Seeing as 1) the 'Noles aren't going to find new tailbacks in time for the Clemson game (and while Booker has had his chances, I certainly wouldn't want to give up on the ultra-talented Smith just yet); 2) neither Bowden is going anywhere anytime soon; and 3) the 'Noles aren't going to suddenly switch to a four-wide shotgun offense mid-season, I would imagine FSU is just going to lean even more heavily on Drew Weatherford and the passing game than it did last season. In the meantime, I'd be hitting the recruiting trail hard looking for some elite O-linemen and a couple of bruising tailbacks (though you have to wonder why FSU fared just fine with tailbacks like Warrick Dunn and Travis Minor, who weren't exactly bone-crushers either).
Don't you think it gets a little old that every time Ohio State wins a big game, its students feel obliged to set the town on fire? I am concerned that my future employees from Ohio State will turn to violence when I ask them to rewash the sinks at their minimum-wage job. -- Stu, Fort Lauderdale, Fla.
In the past, whenever Ohio State had one of its infamous postgame vandalism sprees, the university always blamed it on the infamous band of lawless hooligans who have no affiliation with the school but come to town for the parties. But both the 2002 post-Michigan mayhem (48 arrests) and Saturday night's shenanigans took place in a predominately student-occupied neighborhood, and the bozo who drove his car into three pedestrians was identified as an OSU student.

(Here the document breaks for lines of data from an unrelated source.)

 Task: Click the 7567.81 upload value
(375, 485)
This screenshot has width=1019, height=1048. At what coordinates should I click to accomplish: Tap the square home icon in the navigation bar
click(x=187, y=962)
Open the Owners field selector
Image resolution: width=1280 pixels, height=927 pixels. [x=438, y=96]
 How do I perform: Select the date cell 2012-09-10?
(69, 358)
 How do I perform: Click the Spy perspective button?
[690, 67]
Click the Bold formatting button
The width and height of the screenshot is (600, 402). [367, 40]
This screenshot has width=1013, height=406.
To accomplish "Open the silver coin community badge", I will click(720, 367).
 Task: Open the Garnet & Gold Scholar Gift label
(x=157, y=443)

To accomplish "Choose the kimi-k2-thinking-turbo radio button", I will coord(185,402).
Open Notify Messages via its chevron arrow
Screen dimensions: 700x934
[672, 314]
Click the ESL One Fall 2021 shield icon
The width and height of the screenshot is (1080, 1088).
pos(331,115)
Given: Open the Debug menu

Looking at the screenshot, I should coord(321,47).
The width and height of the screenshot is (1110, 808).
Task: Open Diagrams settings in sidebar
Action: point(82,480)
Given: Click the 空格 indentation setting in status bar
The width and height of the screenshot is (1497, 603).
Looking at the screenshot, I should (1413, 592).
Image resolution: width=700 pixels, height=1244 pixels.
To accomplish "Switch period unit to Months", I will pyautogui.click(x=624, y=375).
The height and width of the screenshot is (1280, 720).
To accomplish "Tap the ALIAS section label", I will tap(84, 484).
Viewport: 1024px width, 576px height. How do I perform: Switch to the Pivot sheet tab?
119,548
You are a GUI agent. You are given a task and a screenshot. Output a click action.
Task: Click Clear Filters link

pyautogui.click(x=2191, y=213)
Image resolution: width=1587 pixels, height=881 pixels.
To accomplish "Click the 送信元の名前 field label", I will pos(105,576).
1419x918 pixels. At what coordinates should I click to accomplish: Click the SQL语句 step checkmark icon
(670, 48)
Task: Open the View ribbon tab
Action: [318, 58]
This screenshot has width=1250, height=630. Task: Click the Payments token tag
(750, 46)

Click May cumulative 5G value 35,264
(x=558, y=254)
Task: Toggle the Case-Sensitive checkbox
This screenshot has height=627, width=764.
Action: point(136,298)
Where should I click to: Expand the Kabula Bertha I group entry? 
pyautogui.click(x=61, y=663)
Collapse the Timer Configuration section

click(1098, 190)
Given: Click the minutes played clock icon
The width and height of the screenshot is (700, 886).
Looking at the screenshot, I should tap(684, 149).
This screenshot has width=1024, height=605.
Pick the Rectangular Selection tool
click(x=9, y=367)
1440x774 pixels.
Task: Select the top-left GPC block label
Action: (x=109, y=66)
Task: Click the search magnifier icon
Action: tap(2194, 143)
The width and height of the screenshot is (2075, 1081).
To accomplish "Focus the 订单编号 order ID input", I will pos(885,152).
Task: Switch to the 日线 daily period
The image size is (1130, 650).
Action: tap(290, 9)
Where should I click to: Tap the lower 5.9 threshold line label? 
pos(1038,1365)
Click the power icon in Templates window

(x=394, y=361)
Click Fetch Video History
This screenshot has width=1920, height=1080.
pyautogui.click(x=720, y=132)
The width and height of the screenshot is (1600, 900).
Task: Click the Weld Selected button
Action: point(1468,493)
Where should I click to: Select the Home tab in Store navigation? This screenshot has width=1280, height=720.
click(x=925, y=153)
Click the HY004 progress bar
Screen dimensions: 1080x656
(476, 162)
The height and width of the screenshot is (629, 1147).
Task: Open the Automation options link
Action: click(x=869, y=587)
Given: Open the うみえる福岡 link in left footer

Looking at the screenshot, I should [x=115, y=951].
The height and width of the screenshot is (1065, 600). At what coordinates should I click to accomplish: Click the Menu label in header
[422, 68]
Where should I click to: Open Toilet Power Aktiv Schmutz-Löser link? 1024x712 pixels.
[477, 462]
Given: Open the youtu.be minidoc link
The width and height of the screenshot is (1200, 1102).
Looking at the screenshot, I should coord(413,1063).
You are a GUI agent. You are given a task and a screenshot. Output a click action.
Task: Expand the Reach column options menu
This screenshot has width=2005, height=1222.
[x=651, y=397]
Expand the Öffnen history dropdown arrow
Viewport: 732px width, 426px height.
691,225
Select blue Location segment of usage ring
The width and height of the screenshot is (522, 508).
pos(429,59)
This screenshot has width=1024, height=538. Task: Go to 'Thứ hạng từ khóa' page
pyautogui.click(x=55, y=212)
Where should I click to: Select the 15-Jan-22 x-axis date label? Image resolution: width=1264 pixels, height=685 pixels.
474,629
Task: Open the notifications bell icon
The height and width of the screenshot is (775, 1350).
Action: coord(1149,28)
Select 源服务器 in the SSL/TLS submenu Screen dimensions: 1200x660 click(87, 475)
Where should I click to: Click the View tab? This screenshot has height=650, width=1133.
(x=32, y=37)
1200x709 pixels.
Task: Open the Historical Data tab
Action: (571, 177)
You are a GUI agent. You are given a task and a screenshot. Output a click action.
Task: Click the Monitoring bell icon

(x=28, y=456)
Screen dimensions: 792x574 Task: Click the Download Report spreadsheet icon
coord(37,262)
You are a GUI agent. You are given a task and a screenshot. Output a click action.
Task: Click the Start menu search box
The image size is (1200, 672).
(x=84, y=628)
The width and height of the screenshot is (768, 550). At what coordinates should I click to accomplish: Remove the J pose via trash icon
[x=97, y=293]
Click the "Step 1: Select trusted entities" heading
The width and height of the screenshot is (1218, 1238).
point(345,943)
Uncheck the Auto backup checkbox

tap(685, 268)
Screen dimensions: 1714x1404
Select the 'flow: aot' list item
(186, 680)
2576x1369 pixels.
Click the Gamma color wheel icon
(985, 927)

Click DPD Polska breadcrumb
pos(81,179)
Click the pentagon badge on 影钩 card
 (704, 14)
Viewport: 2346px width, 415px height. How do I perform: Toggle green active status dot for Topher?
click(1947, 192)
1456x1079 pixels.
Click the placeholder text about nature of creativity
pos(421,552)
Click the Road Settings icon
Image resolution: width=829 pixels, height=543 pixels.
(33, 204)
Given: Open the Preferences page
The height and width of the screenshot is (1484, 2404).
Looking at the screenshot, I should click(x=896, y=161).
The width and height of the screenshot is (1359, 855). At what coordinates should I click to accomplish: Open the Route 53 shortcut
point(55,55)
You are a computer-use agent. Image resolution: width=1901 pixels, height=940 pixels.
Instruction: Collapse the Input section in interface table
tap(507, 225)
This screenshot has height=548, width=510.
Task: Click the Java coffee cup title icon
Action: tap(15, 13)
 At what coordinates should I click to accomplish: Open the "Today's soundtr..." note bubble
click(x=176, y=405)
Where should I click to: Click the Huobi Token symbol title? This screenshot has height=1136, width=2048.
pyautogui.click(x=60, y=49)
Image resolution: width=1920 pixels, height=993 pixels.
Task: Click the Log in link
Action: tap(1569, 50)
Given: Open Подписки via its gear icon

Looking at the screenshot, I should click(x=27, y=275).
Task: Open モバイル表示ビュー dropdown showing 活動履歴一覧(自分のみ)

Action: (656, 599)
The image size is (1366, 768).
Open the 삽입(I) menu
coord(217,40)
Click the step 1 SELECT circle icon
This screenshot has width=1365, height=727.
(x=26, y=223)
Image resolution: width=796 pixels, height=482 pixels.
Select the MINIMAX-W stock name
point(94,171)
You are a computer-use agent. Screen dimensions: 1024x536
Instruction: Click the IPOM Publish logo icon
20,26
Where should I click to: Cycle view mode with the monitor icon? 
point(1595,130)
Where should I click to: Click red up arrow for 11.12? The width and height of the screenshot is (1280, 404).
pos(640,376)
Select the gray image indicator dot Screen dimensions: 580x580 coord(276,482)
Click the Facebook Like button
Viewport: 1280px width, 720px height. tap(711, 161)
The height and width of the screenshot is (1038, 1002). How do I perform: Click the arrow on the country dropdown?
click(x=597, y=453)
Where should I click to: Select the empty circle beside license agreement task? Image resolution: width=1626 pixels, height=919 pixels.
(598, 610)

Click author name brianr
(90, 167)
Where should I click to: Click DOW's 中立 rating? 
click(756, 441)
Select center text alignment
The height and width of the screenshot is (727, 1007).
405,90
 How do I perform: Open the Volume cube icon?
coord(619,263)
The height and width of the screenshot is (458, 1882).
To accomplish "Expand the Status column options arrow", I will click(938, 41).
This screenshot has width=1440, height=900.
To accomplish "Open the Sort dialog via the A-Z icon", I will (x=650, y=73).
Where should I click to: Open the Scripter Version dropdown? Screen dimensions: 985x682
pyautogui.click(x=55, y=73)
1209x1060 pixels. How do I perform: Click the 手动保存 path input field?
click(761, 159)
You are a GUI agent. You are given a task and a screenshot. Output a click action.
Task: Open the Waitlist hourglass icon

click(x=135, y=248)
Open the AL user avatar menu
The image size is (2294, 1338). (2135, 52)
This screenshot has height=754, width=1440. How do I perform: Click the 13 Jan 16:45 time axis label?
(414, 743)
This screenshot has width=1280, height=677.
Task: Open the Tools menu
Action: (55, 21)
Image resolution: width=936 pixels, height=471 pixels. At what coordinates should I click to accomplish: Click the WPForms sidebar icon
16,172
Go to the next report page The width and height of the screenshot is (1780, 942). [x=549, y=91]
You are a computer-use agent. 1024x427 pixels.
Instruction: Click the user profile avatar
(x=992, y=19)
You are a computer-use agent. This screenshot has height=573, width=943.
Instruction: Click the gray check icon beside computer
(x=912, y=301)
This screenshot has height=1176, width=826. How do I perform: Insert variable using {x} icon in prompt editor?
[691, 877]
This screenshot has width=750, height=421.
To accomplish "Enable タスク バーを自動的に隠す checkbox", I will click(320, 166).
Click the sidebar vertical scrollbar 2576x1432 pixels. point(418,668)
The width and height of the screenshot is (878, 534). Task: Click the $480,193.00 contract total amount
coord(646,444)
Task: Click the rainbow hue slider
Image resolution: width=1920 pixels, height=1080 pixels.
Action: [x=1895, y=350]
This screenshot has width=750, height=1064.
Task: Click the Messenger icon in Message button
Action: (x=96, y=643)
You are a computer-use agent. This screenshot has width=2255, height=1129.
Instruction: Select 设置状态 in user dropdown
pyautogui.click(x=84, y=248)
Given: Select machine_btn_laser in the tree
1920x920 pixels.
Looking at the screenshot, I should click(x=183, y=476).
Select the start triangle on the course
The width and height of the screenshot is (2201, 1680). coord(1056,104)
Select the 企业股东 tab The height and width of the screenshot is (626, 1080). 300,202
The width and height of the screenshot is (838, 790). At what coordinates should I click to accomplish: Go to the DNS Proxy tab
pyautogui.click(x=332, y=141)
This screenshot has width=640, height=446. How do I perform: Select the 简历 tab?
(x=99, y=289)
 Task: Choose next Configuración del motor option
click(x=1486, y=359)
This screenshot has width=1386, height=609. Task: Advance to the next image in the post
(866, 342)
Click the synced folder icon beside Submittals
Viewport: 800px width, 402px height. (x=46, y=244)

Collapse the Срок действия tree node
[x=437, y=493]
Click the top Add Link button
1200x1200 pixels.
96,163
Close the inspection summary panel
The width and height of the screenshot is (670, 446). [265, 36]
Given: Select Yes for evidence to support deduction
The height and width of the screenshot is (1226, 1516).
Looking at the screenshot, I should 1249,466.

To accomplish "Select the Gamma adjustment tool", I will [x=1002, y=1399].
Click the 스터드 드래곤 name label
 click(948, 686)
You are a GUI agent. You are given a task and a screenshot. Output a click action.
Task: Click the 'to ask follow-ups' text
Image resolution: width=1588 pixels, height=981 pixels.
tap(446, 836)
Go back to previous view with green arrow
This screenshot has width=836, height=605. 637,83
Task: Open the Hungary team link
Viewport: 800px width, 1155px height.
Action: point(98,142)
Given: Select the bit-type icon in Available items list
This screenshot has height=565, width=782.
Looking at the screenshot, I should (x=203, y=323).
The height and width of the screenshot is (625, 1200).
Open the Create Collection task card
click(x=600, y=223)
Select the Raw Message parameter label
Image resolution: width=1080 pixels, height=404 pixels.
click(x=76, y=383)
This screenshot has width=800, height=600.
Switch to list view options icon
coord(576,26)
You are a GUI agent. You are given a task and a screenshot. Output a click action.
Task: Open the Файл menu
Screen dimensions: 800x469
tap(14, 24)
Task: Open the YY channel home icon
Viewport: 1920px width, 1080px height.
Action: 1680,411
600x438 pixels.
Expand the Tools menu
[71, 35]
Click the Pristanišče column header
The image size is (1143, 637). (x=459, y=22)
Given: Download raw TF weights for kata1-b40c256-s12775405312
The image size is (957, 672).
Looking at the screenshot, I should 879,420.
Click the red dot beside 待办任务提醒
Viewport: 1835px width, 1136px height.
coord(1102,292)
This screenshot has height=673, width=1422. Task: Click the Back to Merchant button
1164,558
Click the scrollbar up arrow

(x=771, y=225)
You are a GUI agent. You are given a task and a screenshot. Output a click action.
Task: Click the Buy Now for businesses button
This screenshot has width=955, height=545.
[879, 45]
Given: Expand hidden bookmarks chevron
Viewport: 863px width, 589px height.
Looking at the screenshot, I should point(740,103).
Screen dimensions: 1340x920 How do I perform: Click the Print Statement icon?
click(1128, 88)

So, in the spirit of Stu's e-mail, let this be a message to the students not only at Ohio State but also at West Virginia, where setting couches on fire is considered a big night, and to all other student bodies at football-playing institutions when I say: LIGHTING THINGS ON FIRE STOPPED BEING COOL IN THE SEVENTH GRADE. All you're doing is reinforcing the negative stereotypes the rest of the country already has about your schools and your hometowns. So why do it? I can think of any number of fun, alternative ways to celebrate a big win that won't turn you into the butt of national jokes. Obviously, I would never encourage underage drinking, but there's nothing wrong with blaring the fight song out your window, going out for some pizza and soda or, of course, nudity.